2. METHODS
2.1 Data identification
For the 2026 NMIBC Guidelines, new and relevant evidence has been identified, collated and appraised through a structured assessment of the literature. A broad and comprehensive scoping exercise covering all areas of the NMIBC Guidelines was carried out. Databases searched included Medline, EMBASE and the Cochrane Libraries, covering a time frame between 1 May 2024 and 1 May 2025. A total of 773 unique records were identified, retrieved and screened for relevance. To ensure completeness, a number of key studies published after the predefined search cut-off date were also included. A total of 64 new references were added to the 2026 NMIBC Guidelines. A detailed search strategy is available online: https://uroweb.org/guidelines/non-muscle-invasive-bladder-cancer/publications-appendices.
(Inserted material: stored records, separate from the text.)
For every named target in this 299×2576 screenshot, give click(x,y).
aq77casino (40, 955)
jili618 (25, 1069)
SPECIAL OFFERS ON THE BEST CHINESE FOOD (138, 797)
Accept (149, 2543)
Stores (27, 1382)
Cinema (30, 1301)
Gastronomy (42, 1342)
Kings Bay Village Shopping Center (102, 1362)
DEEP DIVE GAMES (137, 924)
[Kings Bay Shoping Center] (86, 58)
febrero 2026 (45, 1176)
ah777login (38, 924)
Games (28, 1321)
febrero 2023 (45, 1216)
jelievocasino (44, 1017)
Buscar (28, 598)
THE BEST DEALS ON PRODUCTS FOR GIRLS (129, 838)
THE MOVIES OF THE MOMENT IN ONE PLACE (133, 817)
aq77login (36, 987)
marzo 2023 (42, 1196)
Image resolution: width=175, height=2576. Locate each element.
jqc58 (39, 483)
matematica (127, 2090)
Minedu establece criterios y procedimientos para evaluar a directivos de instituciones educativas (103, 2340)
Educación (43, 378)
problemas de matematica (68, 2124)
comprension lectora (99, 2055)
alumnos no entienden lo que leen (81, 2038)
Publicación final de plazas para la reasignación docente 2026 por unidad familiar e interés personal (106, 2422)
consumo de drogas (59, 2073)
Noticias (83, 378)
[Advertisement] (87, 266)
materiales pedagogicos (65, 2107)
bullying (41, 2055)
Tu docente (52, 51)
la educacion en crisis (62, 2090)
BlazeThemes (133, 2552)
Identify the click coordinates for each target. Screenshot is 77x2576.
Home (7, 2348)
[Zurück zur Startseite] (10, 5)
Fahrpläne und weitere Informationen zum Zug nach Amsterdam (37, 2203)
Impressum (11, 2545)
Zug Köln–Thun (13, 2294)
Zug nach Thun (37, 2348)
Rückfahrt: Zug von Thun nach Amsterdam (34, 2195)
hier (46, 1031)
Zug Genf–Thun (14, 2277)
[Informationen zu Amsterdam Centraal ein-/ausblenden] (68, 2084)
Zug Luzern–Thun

The references used in Chapters 3 through 6 have been assessed according to their level of evidence (LE) based on the 2009 Oxford Centre for Evidence-Based Medicine (CEBM) Levels of Evidence [4]. For Chapters 7, ‘Disease management,’ and 8, ‘Follow-up of patients with NMIBC,’ a system modified from the 2009 CEBM levels of evidence has been used [4].
Recommendations within the Guidelines are developed by the Panels to prioritise clinically important care decisions. The strength of each recommendation is determined by the balance between desirable and undesirable consequences of alternative management strategies, the quality of the evidence (including certainty of estimates), and the nature and variability of patient values and preferences. This decision process, which can be reviewed in the strength rating forms that accompany each guidelines recommendation, addresses a number of key elements:
- the overall quality of the evidence that exists for the recommendation [4];
- the magnitude of the effect (individual or combined effects);
- the certainty of the results (precision, consistency, heterogeneity and other statistical or study related factors);
- the balance between desirable and undesirable outcomes; and
- the impact and certainty of patient values and preferences on the intervention.
Strong recommendations typically indicate a high degree of evidence quality and/or a favourable balance of benefit to harm and patient preference. Weak recommendations typically indicate availability of lower quality evidence and/or equivocal balance between benefit and harm, and uncertainty or variability of patient preference [5].
Additional methodology information and a list of associations endorsing the EAU Guidelines can be found online: https://uroweb.org/eau-guidelines/methodology-policies.
2.2. Review
The 2026 publication was peer reviewed prior to publication.